The crisis is in the area of sensibility, said Father Michael Paul Gallagher SJ, quoting the poet T.S. Eliot at the weekend.
A lecturer at the Gregorian University in Rome, and a native of Collooney, Co Sligo, he was giving the keynote address at a seminar to launch the West of Ireland Pastoral Theological Association. It took place at St Nathy's College, Ballaghaderreen, Co Roscommon.
Speaking on the theme of cultural change and the impact this was having on the search for meaning and values, he said the real battle today was not in the area of ideas, "but on that of disposition and images, where faith lies".
"It is," he said, "on the level of images that cultural battles are fought."

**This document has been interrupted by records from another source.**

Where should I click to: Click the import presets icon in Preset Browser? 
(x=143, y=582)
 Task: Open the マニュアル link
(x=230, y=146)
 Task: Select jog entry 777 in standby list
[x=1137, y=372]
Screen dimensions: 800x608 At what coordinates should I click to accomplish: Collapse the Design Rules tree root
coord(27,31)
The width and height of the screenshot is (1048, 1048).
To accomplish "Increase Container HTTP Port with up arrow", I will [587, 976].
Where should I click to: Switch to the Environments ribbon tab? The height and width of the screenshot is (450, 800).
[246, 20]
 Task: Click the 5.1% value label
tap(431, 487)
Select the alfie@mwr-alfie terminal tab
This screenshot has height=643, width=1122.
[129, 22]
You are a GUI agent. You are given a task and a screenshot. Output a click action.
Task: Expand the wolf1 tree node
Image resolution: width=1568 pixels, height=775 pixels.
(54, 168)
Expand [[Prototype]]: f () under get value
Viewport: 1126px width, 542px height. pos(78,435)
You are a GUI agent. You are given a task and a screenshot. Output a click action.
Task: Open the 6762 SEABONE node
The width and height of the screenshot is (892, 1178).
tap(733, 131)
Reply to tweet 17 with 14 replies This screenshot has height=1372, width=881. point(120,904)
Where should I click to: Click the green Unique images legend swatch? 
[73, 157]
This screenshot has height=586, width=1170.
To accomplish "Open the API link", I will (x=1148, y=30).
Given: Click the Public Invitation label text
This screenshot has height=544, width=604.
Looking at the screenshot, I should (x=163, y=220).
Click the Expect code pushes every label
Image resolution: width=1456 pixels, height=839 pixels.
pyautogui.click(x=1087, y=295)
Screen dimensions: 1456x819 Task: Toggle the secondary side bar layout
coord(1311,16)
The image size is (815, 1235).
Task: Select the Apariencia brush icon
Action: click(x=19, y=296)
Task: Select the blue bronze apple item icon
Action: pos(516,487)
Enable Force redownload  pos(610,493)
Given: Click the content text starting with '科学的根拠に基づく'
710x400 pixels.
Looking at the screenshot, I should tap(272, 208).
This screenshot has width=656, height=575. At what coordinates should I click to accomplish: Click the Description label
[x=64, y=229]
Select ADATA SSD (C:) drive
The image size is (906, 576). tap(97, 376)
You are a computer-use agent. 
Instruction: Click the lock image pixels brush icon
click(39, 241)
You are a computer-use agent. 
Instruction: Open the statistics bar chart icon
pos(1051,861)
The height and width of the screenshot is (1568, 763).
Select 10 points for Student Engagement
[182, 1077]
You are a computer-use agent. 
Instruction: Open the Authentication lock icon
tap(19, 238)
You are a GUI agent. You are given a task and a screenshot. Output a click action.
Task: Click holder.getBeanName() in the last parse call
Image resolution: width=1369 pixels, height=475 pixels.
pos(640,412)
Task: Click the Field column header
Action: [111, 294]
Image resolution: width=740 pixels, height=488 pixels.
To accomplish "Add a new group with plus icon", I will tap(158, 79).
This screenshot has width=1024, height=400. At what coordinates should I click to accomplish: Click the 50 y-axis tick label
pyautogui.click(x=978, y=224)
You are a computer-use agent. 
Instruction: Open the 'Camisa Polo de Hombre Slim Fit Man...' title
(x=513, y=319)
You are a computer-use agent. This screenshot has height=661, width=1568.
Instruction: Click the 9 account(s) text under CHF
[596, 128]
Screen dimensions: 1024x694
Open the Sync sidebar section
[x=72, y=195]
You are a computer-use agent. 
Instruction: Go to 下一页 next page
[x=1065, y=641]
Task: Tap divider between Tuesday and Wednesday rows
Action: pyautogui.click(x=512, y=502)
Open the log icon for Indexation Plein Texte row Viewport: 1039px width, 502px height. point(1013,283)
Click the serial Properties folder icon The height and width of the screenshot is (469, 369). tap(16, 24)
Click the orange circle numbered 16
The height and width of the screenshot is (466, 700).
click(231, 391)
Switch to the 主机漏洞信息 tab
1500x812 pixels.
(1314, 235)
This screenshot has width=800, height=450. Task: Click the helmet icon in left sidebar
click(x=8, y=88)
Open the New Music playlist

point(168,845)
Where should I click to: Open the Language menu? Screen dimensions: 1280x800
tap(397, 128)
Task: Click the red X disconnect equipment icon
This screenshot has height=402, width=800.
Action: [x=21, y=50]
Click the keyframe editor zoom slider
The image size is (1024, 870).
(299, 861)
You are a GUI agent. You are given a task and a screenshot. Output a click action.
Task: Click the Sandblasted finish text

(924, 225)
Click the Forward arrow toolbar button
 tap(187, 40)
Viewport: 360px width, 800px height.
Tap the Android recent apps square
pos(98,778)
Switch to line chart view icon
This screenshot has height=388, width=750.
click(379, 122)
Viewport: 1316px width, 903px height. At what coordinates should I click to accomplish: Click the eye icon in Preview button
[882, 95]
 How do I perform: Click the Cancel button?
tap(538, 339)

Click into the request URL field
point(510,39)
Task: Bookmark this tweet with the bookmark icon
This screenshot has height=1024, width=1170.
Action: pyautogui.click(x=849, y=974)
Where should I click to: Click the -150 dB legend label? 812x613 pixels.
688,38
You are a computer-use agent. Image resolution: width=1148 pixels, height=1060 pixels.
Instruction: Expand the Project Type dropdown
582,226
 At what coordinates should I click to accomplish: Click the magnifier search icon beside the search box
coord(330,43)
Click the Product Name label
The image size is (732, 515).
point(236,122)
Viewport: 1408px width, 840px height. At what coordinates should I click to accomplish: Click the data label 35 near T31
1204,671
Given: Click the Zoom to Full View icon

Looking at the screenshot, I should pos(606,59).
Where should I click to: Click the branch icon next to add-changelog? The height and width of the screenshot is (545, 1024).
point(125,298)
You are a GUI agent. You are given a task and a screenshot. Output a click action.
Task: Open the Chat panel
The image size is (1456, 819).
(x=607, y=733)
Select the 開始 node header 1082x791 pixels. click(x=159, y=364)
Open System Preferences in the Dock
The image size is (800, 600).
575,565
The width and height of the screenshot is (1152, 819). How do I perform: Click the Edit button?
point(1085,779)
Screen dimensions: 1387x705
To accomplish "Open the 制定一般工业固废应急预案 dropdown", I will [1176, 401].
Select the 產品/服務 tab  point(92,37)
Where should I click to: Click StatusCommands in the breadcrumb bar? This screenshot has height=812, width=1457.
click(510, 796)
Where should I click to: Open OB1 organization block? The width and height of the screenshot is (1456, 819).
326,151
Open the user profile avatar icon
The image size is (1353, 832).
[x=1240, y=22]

Referring to the Seamus Heaney poem In Ille Tempore (At That Time) he traced the journey of the contemporary middle aged Catholic Irish sensibility from tradition, community and security through to doubt, isolation and uncertainty, "without symbols, without clarity".
He referred to comments by Heaney on how in the 1970s, like many of his generation, he felt the need to secularise his life. Now, he (Heaney) had said he was "returning to mystery through the gateway of the spiritual". That pathway was "something of the curve of our sensibility over recent decades", Father Gallagher said. "The real difficulty today is not hostility [to belief] but in the lifestyle we buy into and in which faith becomes unreal," he said.
Reactions to this "cultural desolation" were generally of three sorts. There was the tense adversary", who declared it "sick", blamed it for all ills of the faith, and "closed the doors, to grow within".
There was the "innocent friend" who adopted a passive pose, as of an "it's the way things are", "it doesn't really matter" type. And there was the "discerner/creator of culture", who moved "from disgust (at what was perceived) to generosity".
The latter involved "a change in seeing things, a moving from desolation to consolation". It involved a change in "discernment", which was "not about content in the mind, but about an attitude".
Father Gallagher proposed a "pastoral circle" for believers, involving four moves, as a means of addressing current cultural change. First this involved "listening to human realities". That exercise was followed by questioning these realities.